Nach wie vor exzellent ist hingegen der Ruf der SKEPTIKER. Auch gut 30 Jahre nach ihrem ersten Album präsentierten sich die Ost-Berliner frisch und spielfreudig, wobei es in erster Linie die alten Lieder wie „Komm tanzen“, „Strassenkampf“, „Deutschland halt´s Maul“ oder „Dada in Berlin“ waren, die beim Publikum am Besten ankamen. Eher für feucht-fröhliche Stimmung als politische Inhalte sind hingegen OXO86 bekannt. Wo diese Truppe aufschlägt, bleibt kein Auge trocken, und folglich brach auch bei ihrem Auftritt eine riesige Party vor der Freiluftbühne los. Während einer Unterbrechung kamen die Veranstalter zusammen mit einigen Unterstützern aus Kremmen auf die Bühne, berichteten noch einmal von den Ereignissen der letzte Tage und nahmen zu guter Letzt noch eine kurze „Grußbotschaft“ an die politischen Entscheidungsträger auf, die für die Verlegung des Festivals verantwortlich sind. Getreu dem Motto: „Die Äcker denen, die drauf tanzen!“
Als RAZZIA um Mitternacht die Indoor-Bühne Erdgeschoss des Plattenbaus betraten, hätte man aufgrund der Rahmenbedingungen denken können, sie hätten ihren Song „Nacht im Ghetto“ extra für dieses Festival geschrieben. Ansonsten gab es viel Material von ihrem neuen Album „Am Rande von Berlin“ (ebenfalls sehr passend!) zu hören, wobei natürlich Klassiker wie „Schatten über Geroldshofen“, „Fahnensog“ oder „Kriegszustand“ ebenfalls nicht fehlen durften.

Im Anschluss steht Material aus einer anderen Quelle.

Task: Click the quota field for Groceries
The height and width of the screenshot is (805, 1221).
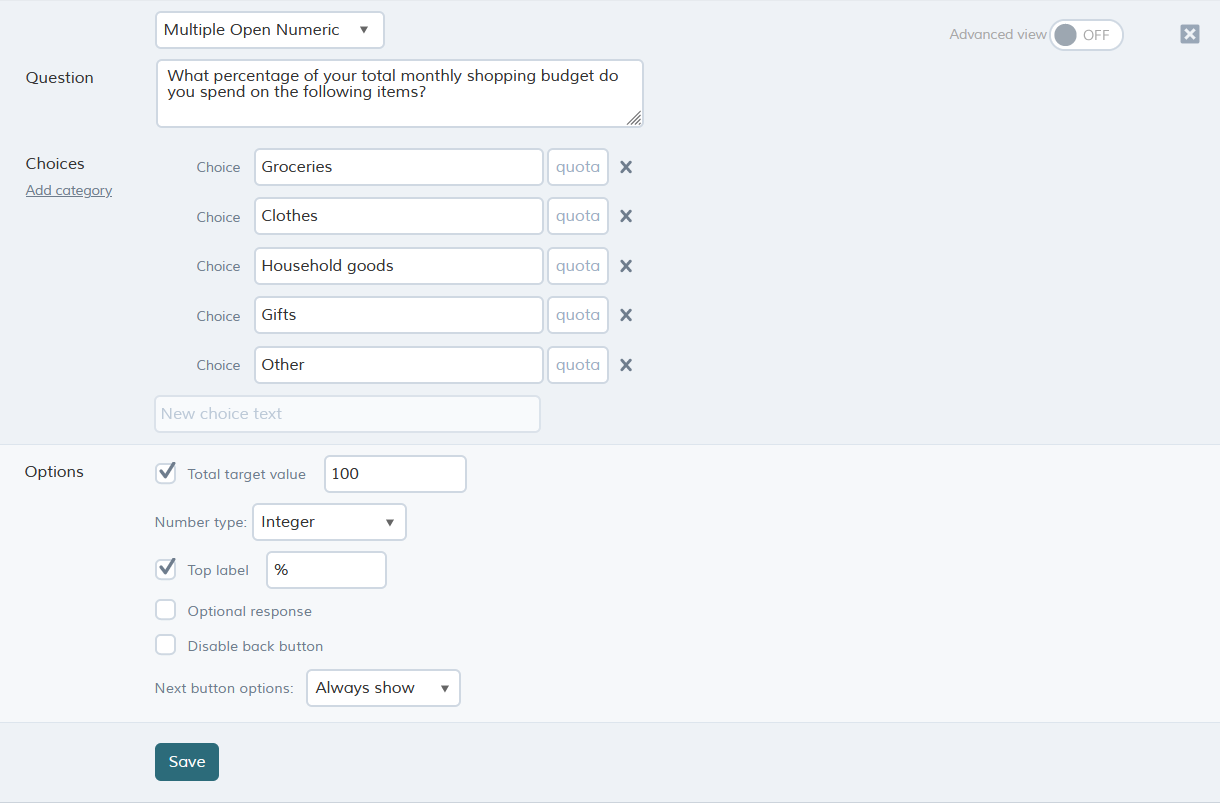Action: coord(578,167)

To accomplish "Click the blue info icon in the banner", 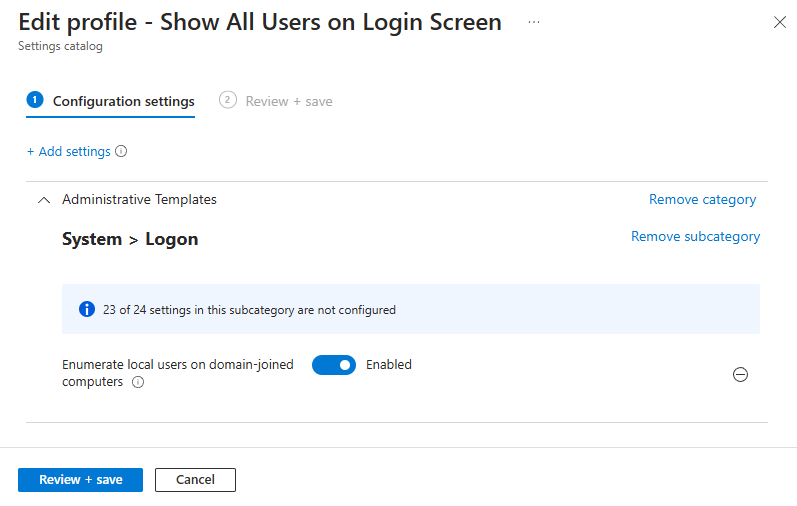I will point(87,310).
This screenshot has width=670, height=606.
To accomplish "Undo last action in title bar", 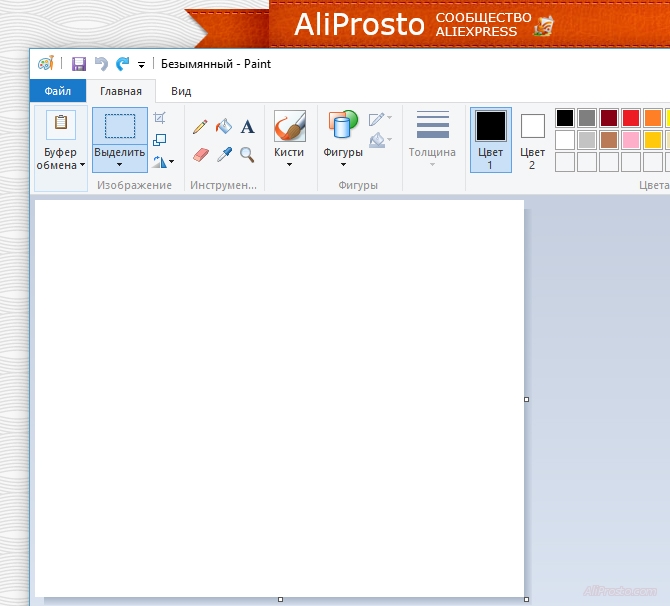I will pyautogui.click(x=100, y=64).
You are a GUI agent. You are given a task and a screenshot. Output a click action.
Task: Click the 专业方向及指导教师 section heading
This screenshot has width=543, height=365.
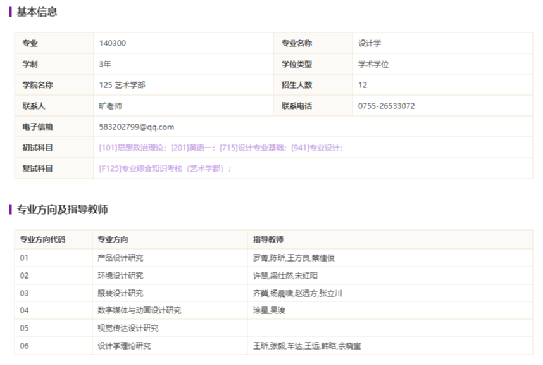pos(62,210)
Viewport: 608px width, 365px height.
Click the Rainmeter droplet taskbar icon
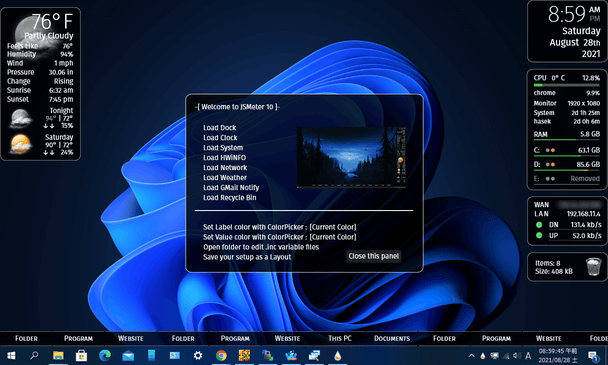pos(337,355)
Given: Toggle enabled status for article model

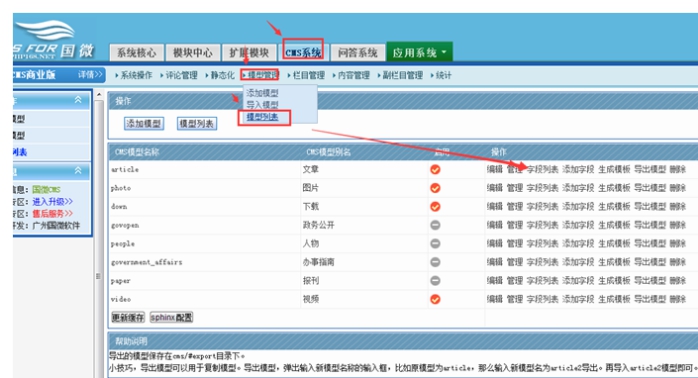Looking at the screenshot, I should [435, 170].
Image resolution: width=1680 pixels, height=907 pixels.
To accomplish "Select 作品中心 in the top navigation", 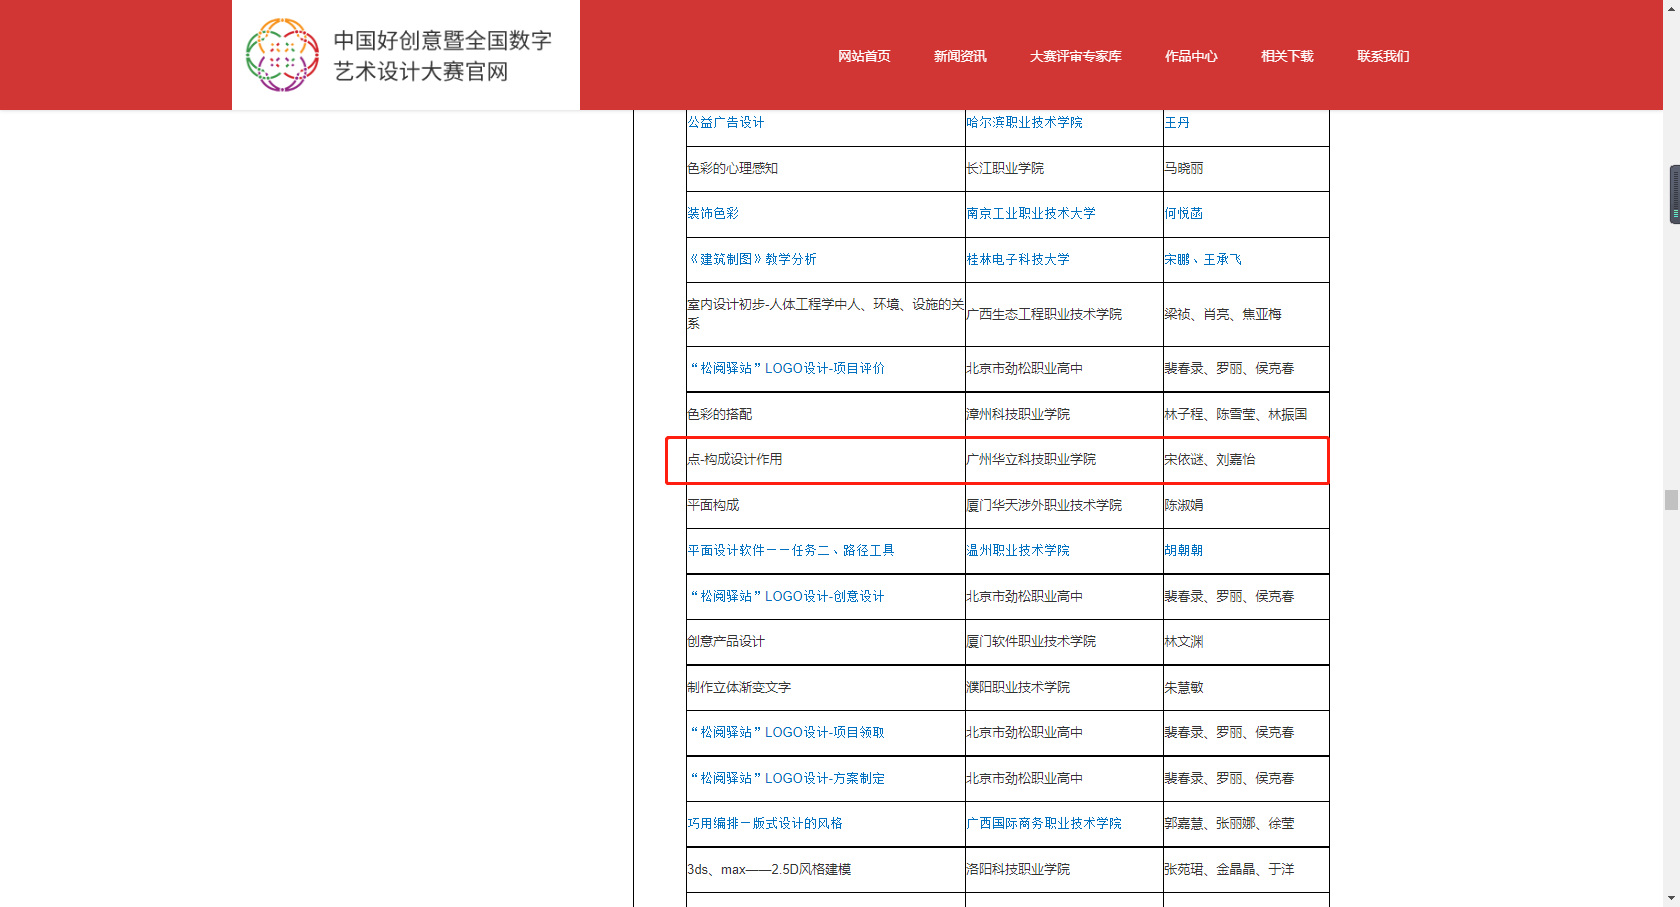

Im einen Moment von brennenden Barrikaden träumen, im nächsten Augenblick Schopenhauer zitieren? Da kann die Rede nur vom ALARMSIGNAL sein! Das Quartett gehört zu jener Sorte von politischen Deutschpunk-Bands, die trotz einer gewissen Parolenhaftigkeit die Kritik an den Verhältnissen mit einem gewissen Tiefgang artikulieren. Darüber hinaus haben sich die Niedersachsen in den letzten Jahren eine stetig wachsende Fangemeinde erspielt, so dass sie einen durchaus würdigen Abschluss für einen insgesamt recht Deutschpunk-lastigen zweiten Festivaltag darstellten.
Sonntag, 04. August 2019
Für uns begann der dritte Festivaltag mit einer Band, die zumindest optisch den Eindruck erweckte, als sei sie einmal quer durch alle Unterschubladen der Punkkultur zusammengecastet worden: An der einen Gitarre ein Skinhead, an der anderen Gitarre ein Iro-Träger, der Bassist sieht so aus, als wäre er der Hardcore-Szene zugehörig, und dazu eine Sängerin, die sich offenbar in der Polit-Punk-Szene heimisch fühlt. Musikalisch lieferte die bunt zusammengewürfelte Truppe derweil ein richtig fettes Hardcore-Punk-Brett ab, bei dem auch die Inhalte nicht zu kurz kamen. ES WAR MORD machten hingegen dort weiter, wo Bands wie DIE SKEPTIKER oder RAZZIA am Vorabend aufgehört hatten: Hier gab es eigenständigen, spielerisch sehr versierten Punkrock, der sich stellenweise jedoch in puncto Geschwindigkeit auch mal in Richtung 80er Jahre Hardcore bewegt. An dieser Stelle sei auch noch einmal auf ihr sehr gutes Album „Unter Kannibalen“ hingewiesen.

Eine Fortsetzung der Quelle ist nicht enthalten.